## Source passage
7 Reasons Question Marks are More Productive than Exclamation Points in Evangelism

As a professor of evangelism and missions, I hope that one of your 2021 New Year’s resolutions is to evangelize more often and more regularly. If so, I encourage you to use more question marks (that is, ask questions) than exclamation points (make strong, forceful statements). I am not suggesting we compromise or soften the truths of lostness and salvation, but I am suggesting we need to ask more questions as we get to the gospel truth. Here’s why:

  1. Asking questions shows humility. In general, questions are an admission that we don’t know everything. We do have the only answer in Jesus, but that doesn’t mean we know everything. Arrogant evangelists are seldom effective ones.
  2. Asking questions says, “I care about you.” When you ask questions—particularly about the person you’re evangelizing—you show concern. You treat the person as a person, not as an evangelistic project.
  3. Asking questions says, “I want to know what you’re thinking.” Evangelism thus becomes dialogue more than monologue, which promotes ongoing conversation. Because evangelism is seldom a one-time event, this conversation is important.
  4. Asking questions helps move the other person toward a personal discovery of Jesus. For example, asking the question, “How do you take care of your soul?” leads the person to at least consider the importance of soul care. That’s usually better than saying something like, “You have to deal with your soul!”

## Exercise materials
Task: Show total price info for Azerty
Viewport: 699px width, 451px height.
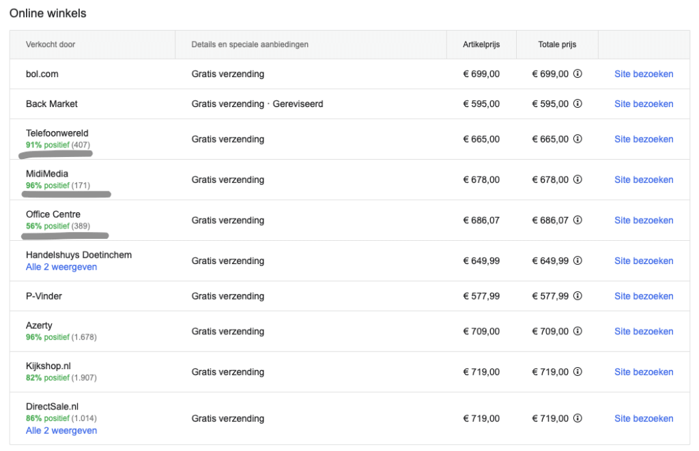Action: 577,332
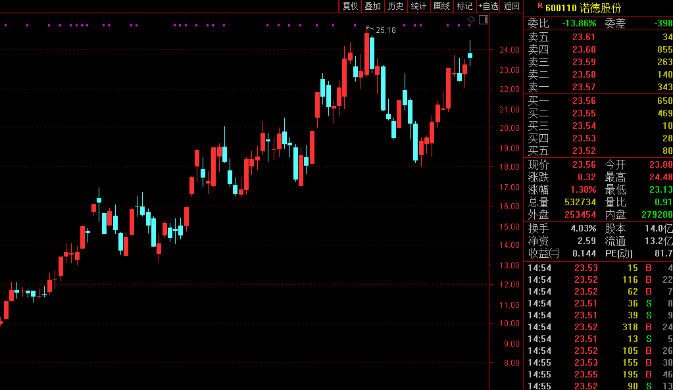Select the 卖一 ask price 23.57
673x390 pixels.
click(584, 87)
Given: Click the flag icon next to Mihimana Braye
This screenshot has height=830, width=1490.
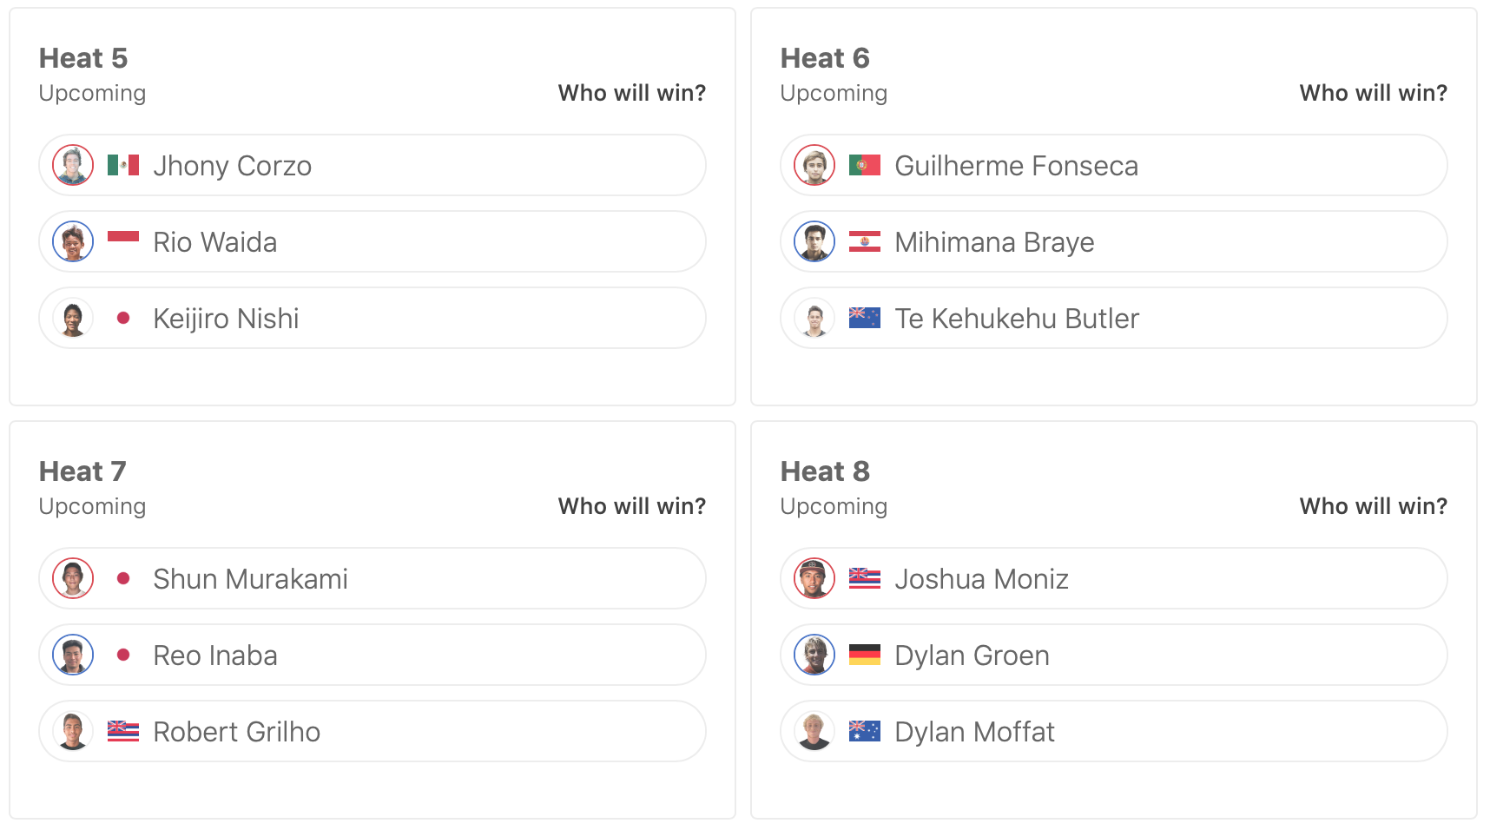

## Instructions
A: Give the opening sentence of each numbered reason in the evangelism article.
B: Reproduce every line of the screenshot rows above verbatim, leaving out the pictures.

## Answers for this exercise
A:
1. Asking questions shows humility.
2. Asking questions says, "I care about you."
3. Asking questions says, "I want to know what you're thinking."
4. Asking questions helps move the other person toward a personal discovery of Jesus.

B:
Task: Show total price info for Azerty
Viewport: 699px width, 451px height.
Action: 577,332
Select the 卖一 ask price 23.57
673x390 pixels.
click(584, 87)
Given: Click the flag icon next to Mihimana Braye
This screenshot has height=830, width=1490.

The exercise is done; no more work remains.